Problem to work on
Reproduce, word for word, the stretch from "Tim Peters tim.one@home.com" through "algorithm + warmup)" in the mailing-list post on dictionary probing below.

Page extract
####

[Python-Dev] The Dictionary Gem is polished!

Tim Peters tim.one@home.com
Mon, 18 Dec 2000 23:55:33 -0500


Something else to ponder:  my tests show that the current ("old") algorithm
performs much better (somewhat worse than "new2" == new algorithm + warmup)
if incr is simply initialized like so instead:

        if mp.oldalg:
            incr = (_hash & 0xffffffffL) % (mp.ma_size - 1)

That's another way to get all the bits to contribute to the result.  Note
that a mod by size-1 is analogous to "casting out nines" in decimal:  it's
the same as breaking hash into fixed-sized pieces from the right (10 bits
each if size=2**10, etc), adding the pieces together, and repeating that
process until only one piece remains.  IOW, it's a degenerate form of
division, but works well all the same.  It didn't improve over that when I
tried a mod by the largest prime less than the table size (which suggests
we're sucking all we can out of the *probe* sequence given a sometimes-poor
starting index).

However, it's subject to the same weak clustering phenomenon as the old
method due to the ill-advised "~hash" operation in computing the initial
index.  If ~ is also thrown away, it's as good as new2 (here I've tossed out
the "windows names", and "old" == existing algorithm except (a) get rid of ~
when computing index and (b) do mod by size-1 when computing incr):

N=1000
trips for strings old=230 new=261 new2=239
trips for bin strings old=0 new=0 new2=0
trips for bad integers old=999 new=13212 new2=999
trips for random integers old=399 new=421 new2=410
N=2000
trips for strings old=787 new=1066 new2=827
trips for bin strings old=0 new=0 new2=0
trips for bad integers old=0 new=26481 new2=1999
trips for random integers old=652 new=733 new2=650
N=3000
trips for strings old=547 new=760 new2=617
trips for bin strings old=0 new=0 new2=0
trips for bad integers old=0 new=38701 new2=2999
trips for random integers old=724 new=743 new2=768
N=4000
trips for strings old=1311 new=1657 new2=1315
trips for bin strings old=0 new=0 new2=0
trips for bad integers old=0 new=53014 new2=3999
trips for random integers old=1476 new=1587 new2=1493

The new and new2 values differ in minor ways from the ones you posted
because I got rid of the ~ (the ~ has a bad interaction with "additive"
means of computing incr, because the ~ tends to move the index in the
opposite direction, and these moves in opposite directions tend to cancel
out when computing incr+index the first time).

too-bad-mod-is-expensive!-ly y'rs  - tim

####

Data below
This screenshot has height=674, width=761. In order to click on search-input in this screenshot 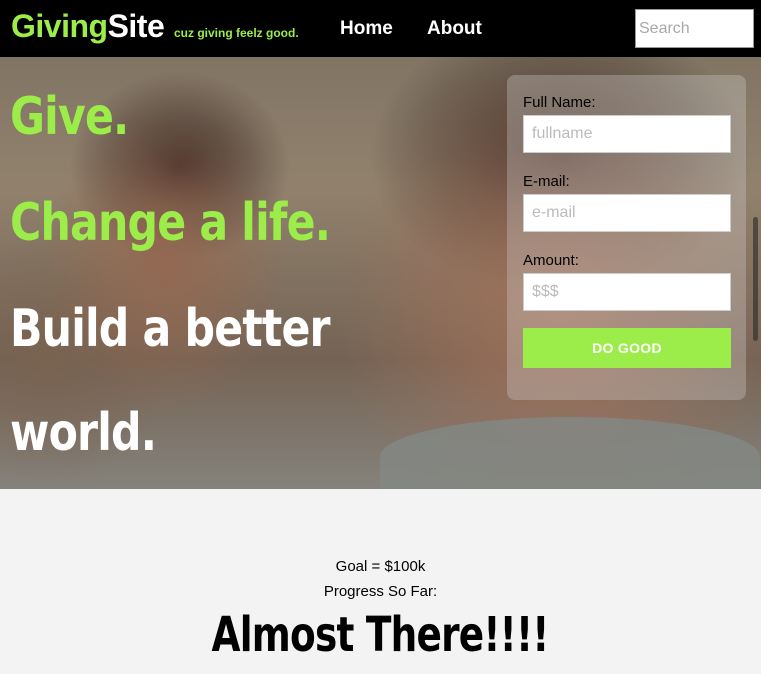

####

Expected output
Tim Peters tim.one@home.com
Mon, 18 Dec 2000 23:55:33 -0500


Something else to ponder:  my tests show that the current ("old") algorithm
performs much better (somewhat worse than "new2" == new algorithm + warmup)